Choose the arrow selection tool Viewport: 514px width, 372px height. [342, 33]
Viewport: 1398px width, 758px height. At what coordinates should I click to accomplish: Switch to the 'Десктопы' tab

* * *

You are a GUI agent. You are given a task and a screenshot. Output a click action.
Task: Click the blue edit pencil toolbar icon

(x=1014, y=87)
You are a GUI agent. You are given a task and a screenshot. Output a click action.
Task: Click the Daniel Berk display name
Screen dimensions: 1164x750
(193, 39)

=== INSTRUCTIONS TO FOLLOW ===
Above are the records; repeat exactly the lines from the one holding "Choose the arrow" down to the one holding "Viewport: 1398px width, 758px", end lines included.

=== OUTPUT ===
Choose the arrow selection tool Viewport: 514px width, 372px height. [342, 33]
Viewport: 1398px width, 758px height. At what coordinates should I click to accomplish: Switch to the 'Десктопы' tab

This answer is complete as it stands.